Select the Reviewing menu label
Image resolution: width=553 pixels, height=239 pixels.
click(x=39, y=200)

---

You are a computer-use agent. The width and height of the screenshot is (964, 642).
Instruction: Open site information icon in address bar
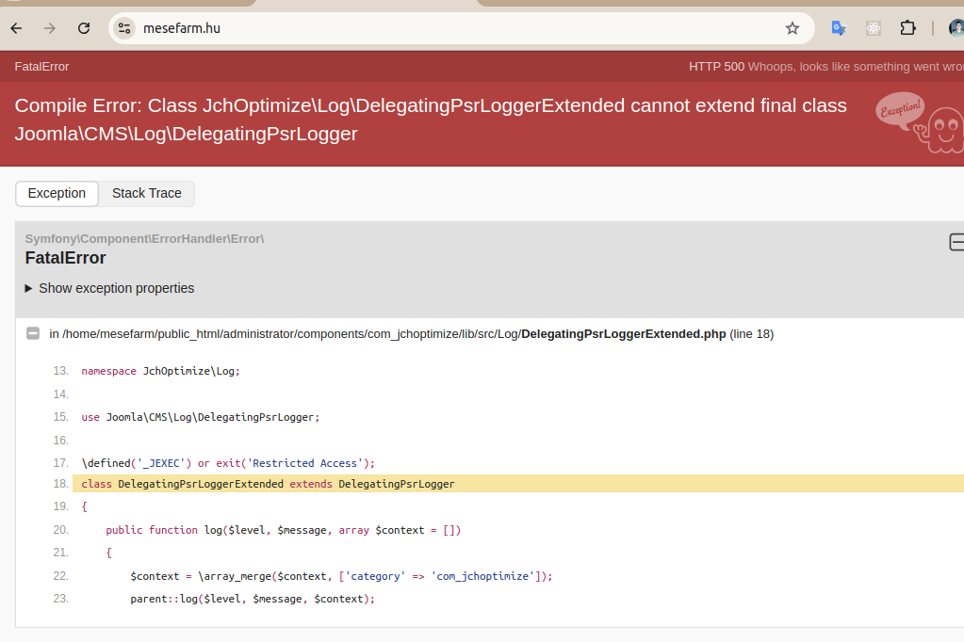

...

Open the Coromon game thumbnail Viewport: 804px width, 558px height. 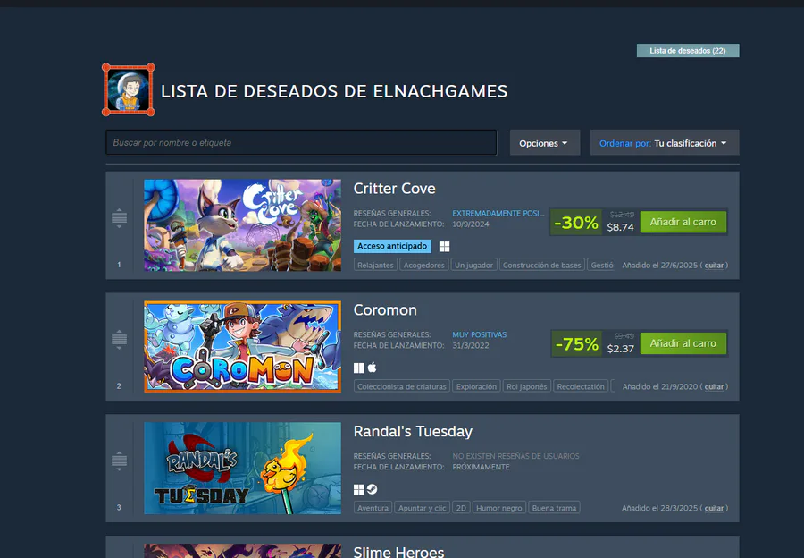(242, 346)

- [PROBLEM DESCRIPTION]:
Both end lines included, restate word for word the lines above from the line with "You are a computer-use" to the line with "Instruction: Open site", and nothing else.

- [EXERCISE RESULT]:
You are a computer-use agent. The width and height of the screenshot is (964, 642).
Instruction: Open site information icon in address bar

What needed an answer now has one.